• [Document source]
"""
Les Cahiers du GERSE n° 1
LES SERVICES PUBLICS DE RÉSEAUX DANS LE CADRE DU DROIT COMMUNAUTAIRE



LE SERVICE PUBLIC DES TÉLÉCOMMUNICATIONS ET L'ÉCHÉANCE DE 1998 : ENTRE LIBÉRALISATION ET SERVICE UNIVERSEL

Nancy Risacher




Au sommet du G7 qui s'est tenu à Bruxelles en Février 1995, les ministres ont souligné que la garantie de prestation universelle et l'accès au service universel constituaient un des fondements de la réalisation de leur vision commune de la Société de l'Information.

Par plusieurs mesures telles que l'encouragement de projets et l'aide financière qu'elle apporte, la Commission Européenne soutient l'extension de "l'accès public" à la Société de l'Information.

La Directive du 13 Décembre 1995 (12) relative à l'application de la fourniture d'un réseau ouvert (ONP) à la téléphonie vocale définit de façon précise les composantes essentielles du service universel.

Quant à la Directive du 13 Mars 1996 (13), elle modifie la Directive 90/388/CEE relative à la concurrence dans les marchés des services de télécommunications en ce qui concerne la réalisation de la pleine concurrence sur le marché des télécommunications.

Pour la clarté de l'exposé, l'ouverture à la concurrence sera le premier point étudié puisque c'est la condition sine qua non pour que la fourniture du service universel soit effective. Ensuite, il sera nécessaire de définir les composantes du service universel et sa position par rapport à la notion traditionnelle de service public.

L'ouverture à la concurrence se fait à deux niveaux :

Il s'agit tout d'abord d'ouvrir la concurrence au niveau du marché national dans chaque Etat membre.

Cette ouverture ne se fera qu'à la condition que l'entrée sur le marché de nouveaux prestataires soit facilitée.

1. L'ouverture à la concurrence

La Directive de la Commission du 13 Mars 1996 (14) concerne la réalisation de la pleine concurrence sur le marché des télécommunications. Dès lors que l'on parle de réseaux, il faut envisager la concurrence à la fois au niveau national, dans chaque Etat membre mais aussi du point de vue communautaire (15).

1.1 Ouverture de la concurrence au niveau de chaque Etat membre:

Avec l'ouverture à la concurrence, les prestataires nationaux vont avoir à "affronter" le venue de nouveaux prestataires.
"""
• [Données affichées]
"""
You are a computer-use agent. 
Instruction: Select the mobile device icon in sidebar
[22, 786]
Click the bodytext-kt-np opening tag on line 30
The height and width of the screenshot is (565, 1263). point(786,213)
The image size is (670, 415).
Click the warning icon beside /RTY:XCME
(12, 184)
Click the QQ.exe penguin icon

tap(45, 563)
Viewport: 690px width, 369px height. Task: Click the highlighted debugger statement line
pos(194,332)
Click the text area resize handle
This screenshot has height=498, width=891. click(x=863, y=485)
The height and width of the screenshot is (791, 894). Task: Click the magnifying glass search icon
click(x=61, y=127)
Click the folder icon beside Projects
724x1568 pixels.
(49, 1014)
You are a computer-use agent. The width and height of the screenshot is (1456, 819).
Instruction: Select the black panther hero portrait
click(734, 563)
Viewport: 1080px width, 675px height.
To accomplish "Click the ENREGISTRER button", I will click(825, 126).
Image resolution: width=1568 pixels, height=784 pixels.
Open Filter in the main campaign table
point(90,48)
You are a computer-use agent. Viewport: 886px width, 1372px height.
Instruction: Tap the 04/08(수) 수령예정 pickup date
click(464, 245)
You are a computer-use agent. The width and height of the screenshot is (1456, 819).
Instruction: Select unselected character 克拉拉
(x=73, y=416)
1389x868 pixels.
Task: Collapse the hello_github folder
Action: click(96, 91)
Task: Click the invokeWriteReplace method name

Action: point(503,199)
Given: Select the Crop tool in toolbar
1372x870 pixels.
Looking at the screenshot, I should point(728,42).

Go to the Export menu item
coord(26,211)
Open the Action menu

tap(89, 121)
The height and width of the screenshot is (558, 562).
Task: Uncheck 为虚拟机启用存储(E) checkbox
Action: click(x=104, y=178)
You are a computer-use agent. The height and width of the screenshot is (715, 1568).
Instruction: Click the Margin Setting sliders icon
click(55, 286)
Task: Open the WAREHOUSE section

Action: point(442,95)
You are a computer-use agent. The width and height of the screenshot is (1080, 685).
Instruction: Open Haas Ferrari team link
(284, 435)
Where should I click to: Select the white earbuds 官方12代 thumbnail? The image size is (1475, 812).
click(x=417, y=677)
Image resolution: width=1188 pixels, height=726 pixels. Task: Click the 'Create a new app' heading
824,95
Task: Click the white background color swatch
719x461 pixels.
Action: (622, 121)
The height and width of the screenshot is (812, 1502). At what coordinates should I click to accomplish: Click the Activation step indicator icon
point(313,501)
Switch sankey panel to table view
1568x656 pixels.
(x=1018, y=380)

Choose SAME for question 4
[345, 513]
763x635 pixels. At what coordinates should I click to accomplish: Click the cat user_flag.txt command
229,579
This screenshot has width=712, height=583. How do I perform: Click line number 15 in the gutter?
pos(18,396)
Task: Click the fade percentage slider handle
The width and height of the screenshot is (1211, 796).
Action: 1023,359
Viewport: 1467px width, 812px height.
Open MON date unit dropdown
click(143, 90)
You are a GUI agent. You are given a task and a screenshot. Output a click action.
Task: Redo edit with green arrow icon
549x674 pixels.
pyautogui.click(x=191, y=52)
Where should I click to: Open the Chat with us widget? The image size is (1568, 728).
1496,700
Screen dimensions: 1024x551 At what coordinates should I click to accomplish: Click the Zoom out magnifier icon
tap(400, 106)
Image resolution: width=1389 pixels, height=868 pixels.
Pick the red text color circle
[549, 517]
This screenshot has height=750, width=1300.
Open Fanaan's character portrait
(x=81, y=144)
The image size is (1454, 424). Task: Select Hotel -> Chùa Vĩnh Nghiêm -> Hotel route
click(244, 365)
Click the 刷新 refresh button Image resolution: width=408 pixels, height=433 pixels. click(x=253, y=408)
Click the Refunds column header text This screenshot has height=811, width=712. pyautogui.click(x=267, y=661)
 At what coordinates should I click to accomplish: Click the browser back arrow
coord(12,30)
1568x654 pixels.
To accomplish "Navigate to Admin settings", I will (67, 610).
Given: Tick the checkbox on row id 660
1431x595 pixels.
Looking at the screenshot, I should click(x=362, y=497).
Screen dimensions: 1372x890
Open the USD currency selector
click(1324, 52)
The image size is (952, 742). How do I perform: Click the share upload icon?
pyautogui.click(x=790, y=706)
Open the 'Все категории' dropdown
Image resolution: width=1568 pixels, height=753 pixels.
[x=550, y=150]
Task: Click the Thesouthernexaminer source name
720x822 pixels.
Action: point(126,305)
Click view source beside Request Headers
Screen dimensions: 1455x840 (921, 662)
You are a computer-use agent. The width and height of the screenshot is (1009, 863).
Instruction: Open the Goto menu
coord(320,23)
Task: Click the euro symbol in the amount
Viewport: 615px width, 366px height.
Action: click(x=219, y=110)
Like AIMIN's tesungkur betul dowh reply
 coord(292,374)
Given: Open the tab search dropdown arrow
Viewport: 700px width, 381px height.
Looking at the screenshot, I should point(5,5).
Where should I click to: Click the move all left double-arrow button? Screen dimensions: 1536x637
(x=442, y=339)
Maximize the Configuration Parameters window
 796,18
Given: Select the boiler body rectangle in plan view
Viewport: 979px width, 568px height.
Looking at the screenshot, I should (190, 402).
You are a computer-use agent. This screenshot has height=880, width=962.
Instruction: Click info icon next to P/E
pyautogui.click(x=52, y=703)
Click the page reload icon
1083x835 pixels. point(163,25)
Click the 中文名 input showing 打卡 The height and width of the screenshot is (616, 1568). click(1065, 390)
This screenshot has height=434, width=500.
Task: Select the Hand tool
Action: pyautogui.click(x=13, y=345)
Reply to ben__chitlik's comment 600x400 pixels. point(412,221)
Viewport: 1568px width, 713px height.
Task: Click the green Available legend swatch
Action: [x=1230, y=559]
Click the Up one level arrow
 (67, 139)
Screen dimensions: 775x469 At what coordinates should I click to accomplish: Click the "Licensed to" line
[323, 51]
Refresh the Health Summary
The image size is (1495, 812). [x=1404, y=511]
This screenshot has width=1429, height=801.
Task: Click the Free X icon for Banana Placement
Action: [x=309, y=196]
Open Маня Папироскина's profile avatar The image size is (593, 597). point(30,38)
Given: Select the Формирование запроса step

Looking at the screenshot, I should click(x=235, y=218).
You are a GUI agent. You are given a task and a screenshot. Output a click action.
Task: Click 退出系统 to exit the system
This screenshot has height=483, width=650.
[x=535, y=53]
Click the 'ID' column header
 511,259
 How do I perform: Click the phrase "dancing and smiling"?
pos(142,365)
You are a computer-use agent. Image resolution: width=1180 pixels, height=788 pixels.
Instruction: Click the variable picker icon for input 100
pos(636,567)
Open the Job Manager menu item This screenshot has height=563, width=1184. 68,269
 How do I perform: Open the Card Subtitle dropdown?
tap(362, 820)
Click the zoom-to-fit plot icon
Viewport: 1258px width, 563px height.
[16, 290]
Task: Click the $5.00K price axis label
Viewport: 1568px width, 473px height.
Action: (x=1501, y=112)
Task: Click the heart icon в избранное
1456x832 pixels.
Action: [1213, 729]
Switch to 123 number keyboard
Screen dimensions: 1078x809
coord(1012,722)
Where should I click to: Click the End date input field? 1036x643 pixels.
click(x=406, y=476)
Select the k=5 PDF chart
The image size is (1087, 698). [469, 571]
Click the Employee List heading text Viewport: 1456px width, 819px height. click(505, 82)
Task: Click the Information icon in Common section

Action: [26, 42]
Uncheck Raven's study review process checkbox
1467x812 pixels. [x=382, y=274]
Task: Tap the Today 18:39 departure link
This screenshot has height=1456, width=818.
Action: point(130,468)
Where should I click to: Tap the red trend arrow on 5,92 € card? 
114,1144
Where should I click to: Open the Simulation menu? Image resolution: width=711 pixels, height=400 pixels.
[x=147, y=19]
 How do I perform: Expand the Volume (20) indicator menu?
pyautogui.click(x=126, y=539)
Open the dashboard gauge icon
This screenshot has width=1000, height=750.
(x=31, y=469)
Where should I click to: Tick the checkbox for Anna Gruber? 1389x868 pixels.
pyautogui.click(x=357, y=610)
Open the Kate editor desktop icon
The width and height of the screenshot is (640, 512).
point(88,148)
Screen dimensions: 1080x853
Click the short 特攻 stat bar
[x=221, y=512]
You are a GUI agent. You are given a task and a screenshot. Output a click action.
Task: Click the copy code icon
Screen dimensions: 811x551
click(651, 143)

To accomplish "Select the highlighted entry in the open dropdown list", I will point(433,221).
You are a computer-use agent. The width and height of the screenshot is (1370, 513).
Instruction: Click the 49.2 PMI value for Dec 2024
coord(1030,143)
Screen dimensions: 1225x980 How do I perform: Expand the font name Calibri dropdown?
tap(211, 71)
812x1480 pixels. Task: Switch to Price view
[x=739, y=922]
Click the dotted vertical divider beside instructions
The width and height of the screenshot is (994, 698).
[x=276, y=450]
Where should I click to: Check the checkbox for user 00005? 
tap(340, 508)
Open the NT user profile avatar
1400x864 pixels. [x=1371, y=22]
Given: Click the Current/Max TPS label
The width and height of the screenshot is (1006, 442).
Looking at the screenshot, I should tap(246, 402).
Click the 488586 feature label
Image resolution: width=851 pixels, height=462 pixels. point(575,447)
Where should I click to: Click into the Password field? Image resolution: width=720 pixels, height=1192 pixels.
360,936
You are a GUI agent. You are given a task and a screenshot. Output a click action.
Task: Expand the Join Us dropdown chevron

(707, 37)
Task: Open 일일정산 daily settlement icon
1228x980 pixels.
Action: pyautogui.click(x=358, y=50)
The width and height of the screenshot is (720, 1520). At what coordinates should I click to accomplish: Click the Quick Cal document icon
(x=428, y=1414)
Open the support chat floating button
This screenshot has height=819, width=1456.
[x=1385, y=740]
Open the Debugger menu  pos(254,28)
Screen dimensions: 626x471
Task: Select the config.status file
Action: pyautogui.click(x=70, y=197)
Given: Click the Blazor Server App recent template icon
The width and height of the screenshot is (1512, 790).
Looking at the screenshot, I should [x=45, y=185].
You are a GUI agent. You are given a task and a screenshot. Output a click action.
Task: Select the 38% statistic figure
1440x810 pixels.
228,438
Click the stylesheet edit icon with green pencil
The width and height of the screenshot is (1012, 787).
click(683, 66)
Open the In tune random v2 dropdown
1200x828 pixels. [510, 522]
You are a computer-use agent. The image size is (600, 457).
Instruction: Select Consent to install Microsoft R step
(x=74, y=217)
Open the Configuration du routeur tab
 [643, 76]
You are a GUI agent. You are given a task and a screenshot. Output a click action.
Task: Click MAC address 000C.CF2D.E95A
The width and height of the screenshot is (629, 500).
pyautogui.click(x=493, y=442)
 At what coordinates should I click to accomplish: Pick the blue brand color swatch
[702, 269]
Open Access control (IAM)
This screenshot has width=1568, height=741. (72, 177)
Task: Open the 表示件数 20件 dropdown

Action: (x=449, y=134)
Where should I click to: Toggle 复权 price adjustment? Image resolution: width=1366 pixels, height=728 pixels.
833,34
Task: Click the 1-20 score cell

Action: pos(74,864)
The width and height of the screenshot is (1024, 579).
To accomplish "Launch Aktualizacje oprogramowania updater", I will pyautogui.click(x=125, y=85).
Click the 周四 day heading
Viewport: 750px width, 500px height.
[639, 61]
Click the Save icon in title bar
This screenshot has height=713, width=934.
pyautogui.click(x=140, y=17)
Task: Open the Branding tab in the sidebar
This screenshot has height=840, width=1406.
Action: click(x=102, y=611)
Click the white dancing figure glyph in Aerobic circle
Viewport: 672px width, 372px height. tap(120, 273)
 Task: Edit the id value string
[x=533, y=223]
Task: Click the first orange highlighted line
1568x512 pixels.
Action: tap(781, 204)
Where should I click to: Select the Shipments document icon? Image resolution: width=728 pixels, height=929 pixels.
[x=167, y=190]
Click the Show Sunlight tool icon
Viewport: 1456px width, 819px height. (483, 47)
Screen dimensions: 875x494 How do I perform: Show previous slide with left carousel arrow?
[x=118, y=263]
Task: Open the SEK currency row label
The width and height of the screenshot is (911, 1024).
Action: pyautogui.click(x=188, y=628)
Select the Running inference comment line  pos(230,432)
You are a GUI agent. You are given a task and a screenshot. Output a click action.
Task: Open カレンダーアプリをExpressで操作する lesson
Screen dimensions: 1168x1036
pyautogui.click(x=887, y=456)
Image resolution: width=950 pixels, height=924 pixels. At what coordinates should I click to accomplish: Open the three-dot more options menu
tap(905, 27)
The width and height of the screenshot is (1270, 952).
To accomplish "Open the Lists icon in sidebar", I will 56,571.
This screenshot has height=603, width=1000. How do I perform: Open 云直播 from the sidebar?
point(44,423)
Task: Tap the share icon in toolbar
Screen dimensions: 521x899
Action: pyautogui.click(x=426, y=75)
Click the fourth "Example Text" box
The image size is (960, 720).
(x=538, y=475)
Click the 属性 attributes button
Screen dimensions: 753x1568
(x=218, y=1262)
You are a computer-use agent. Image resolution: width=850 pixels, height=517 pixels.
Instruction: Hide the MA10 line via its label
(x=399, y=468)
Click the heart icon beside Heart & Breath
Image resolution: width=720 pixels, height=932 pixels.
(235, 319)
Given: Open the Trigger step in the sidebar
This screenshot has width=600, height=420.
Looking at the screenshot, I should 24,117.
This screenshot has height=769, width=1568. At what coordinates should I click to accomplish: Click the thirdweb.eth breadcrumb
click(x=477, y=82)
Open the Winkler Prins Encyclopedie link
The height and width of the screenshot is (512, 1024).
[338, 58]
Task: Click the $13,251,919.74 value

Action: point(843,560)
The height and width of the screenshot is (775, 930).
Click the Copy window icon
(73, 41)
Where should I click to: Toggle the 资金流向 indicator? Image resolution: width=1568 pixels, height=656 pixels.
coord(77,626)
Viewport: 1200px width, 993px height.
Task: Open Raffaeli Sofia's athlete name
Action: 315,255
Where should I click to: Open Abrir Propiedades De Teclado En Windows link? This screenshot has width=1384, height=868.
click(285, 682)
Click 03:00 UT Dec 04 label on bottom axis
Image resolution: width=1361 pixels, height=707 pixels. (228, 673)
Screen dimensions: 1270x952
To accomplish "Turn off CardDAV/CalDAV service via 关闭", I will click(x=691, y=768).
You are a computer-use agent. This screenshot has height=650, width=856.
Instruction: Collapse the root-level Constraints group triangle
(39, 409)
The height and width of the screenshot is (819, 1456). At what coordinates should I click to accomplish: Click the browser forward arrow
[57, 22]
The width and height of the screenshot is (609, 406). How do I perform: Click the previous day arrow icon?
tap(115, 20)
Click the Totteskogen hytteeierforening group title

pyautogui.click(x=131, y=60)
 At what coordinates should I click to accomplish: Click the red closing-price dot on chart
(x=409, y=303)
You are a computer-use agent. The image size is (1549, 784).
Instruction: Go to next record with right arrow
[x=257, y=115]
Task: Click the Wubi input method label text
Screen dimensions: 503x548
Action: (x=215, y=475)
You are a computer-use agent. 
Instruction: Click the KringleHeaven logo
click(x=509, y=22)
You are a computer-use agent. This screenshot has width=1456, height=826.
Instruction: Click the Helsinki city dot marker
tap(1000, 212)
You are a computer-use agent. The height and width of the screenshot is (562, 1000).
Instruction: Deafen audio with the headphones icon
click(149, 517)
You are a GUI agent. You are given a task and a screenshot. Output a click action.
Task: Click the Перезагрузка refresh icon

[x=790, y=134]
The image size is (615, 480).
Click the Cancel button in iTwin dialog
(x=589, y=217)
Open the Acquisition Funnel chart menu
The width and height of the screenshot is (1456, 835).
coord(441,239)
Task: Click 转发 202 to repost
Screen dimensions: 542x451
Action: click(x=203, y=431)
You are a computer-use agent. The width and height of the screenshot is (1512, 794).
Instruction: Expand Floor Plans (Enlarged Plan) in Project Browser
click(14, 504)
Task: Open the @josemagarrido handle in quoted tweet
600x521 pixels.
"""
• [Exercices à faire]
a - Selon le texte sur le service public des télécommunications, pourquoi l'ouverture à la concurrence est-elle le premier point étudié ? Répondez en une à trois phrases.
b - Poursuivez le texte sur le service public des télécommunications là où il s'arrête.

• [Résultats]
a - L'ouverture à la concurrence est étudiée en premier parce qu'elle est la condition sine qua non pour que la fourniture du service universel soit effective.

b -
1.1.1 L'entrée sur le marché de nouveaux prestataires :

Puisqu'une pluralité d'opérateurs est appelée à fournir un service universel sur un ou des réseaux existants ou à venir, il importe d'assurer le maintien des principes de transparence, de non-discrimination et de proportionnalité parmi ces opérateurs, tout en assurant le respect des règles de concurrence.

La Directive prévoit l'abolition des droits exclusifs et spéciaux en ce qui concerne l'offre de téléphonie vocale. Cependant, l'abolition de ces droits n'aurait que peu d'effet si les nouveaux entrants étaient obligés d'utiliser le réseau public de télécommunication de l'organisme de télécommunication en place qu'ils veulent concurrencer sur le marché de la téléphonie vocale.

1.1.1.1 L'accès aux réseaux :

L'article 2§2 de la Directive du 13 Mars 1996 énonce : "Les Etats membres prennent les mesures nécessaires afin de garantir à toute entreprise le droit de fournir les services de télécommunications visés au paragraphe 1 c'est-à-dire service public de télécommunications et exploitation des réseaux de télécommunications".

L'article 3 alinéa 4 de la Directive stipule que les Etats ne peuvent limiter le nombre de licences à délivrer qu'en relation avec la saturation du spectre des fréquences et, lorsque cela se justifie au regard du principe de proportionnalité.

Ce principe de proportionnalité consiste à affirmer que le nombre des licences ne peut être limité que dans les cas où cela est indispensable pour garantir le respect des exigences essentielles en matière d'utilisation des ressources rares (La Commission déclare que seule une limite physique- la limitation des spectres de fréquences)- justifie la limitation du nombre de licences.

Le seul argument pour refuser ou limiter l'octroi de licence est donc purement technique, ce qui confère aux Etats une certaine objectivité dans leur politique de délivrance des licences.

1.1.1.2 La numérotation :

Dans la même optique, l'article 3 ter ajoute : "l'attribution des numéros pour les services de télécommunications doit être effective, non-discriminatoire, proportionnée et transparente.

Les opérateurs de téléphonie nouvellement autorisés ne pourront concurrencer réellement les organismes de télécommunication en place que dans la mesure où leur sont attribués suffisamment de numéros à allouer à leurs abonnés.

Lorsque les numéros sont attribués par l'organisme de télécommunications national, ce dernier peut être tenté de se réserver les meilleurs numéros et de donner à ses concurrents des numéros commercialement moins attractifs. Par conséquent, la gestion du plan de numérotation doit être confiée à un organe indépendant des organismes de télécommunications.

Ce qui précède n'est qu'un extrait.